¿Has tenido alguna vez que detenerte por el paso de un tren? Allí te tienes que quedar, sentado en tu automóvil esperando y viendo pasar una hilera interminable de vagones. Pero por más frustrante que sea esa espera, hay algo que sabes muy bien acerca de ese tren: en algún momento terminará de pasar. Por más que tome cinco, quince minutos, o más, sabes con toda certeza que vas a cruzar esas vías. Y mientras esperas, hay muchas cosas que puedes hacer. En silencio, con persistencia y compasión, puedes orar por ti mismo, por tu familia, por tus vecinos, hasta por el mundo.
Como todos sabemos, el mundo no se acabó a fines de diciembre de 2012, a pesar de lo que predecía la comúnmente llamada profecía Maya, basada en siglos de cálculos antiguos. Tampoco había garantía alguna de que la profecía se fuera a cumplir.

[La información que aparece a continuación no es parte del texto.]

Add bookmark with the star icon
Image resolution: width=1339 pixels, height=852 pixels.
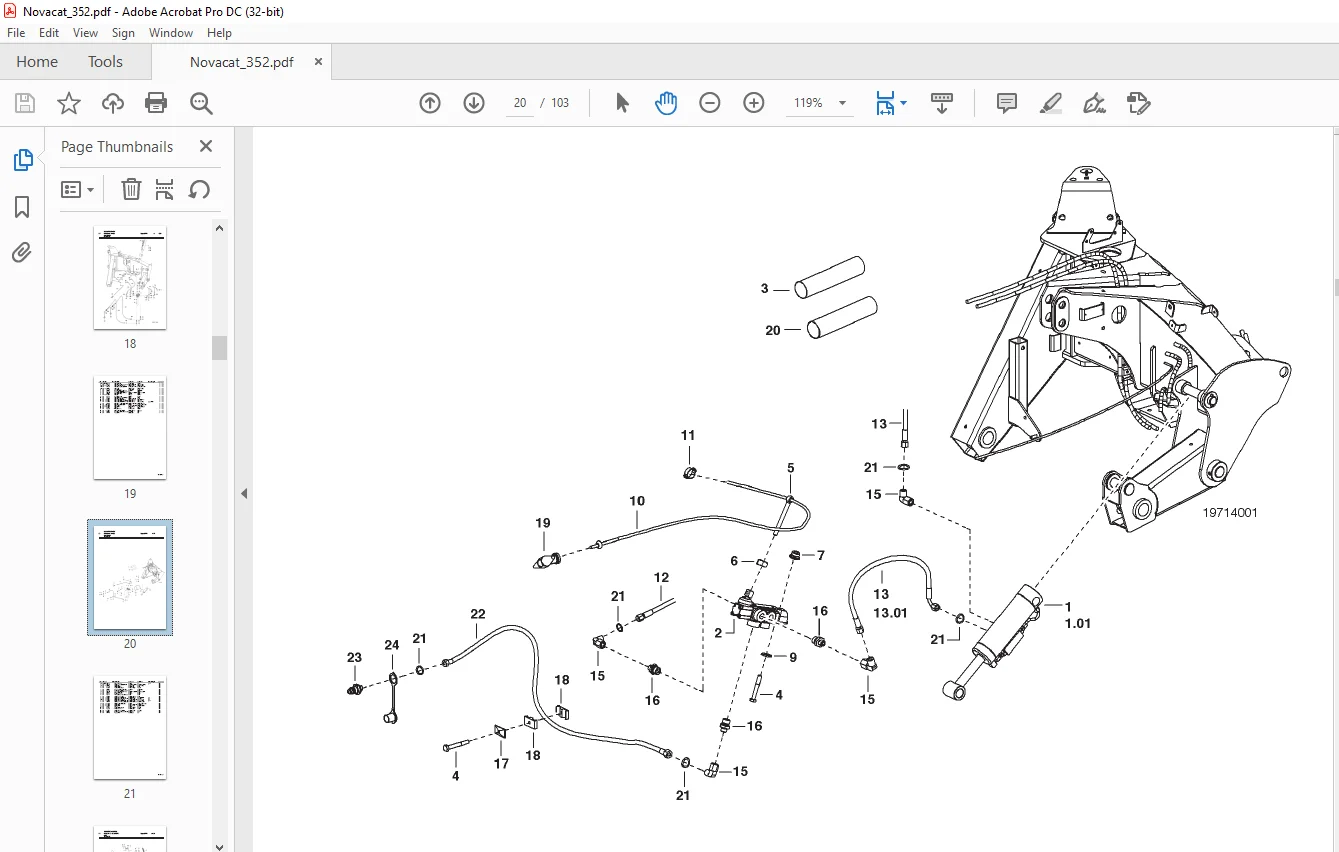pyautogui.click(x=68, y=103)
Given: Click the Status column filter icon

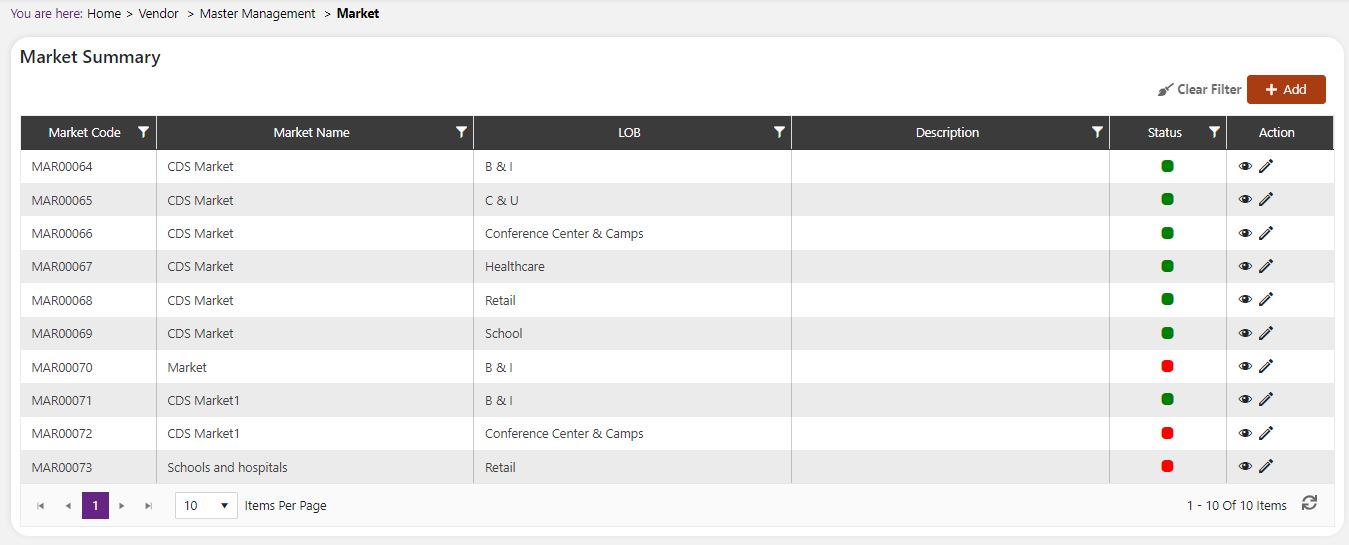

No obstante, hay algo que en gran parte sí terminó, y cada día está llegando más y más a su fin. Me refiero al mal, al error, en todas las formas con que delante de la humanidad se pavonea en forma de odio, guerra, miseria, enfermedad, pecado, incluso la muerte. Y este fin es una promesa garantizada de la ley divina. Como lo reconoció el Salmista: “han perecido; han quedado desolados para siempre” (Salmos 9:6).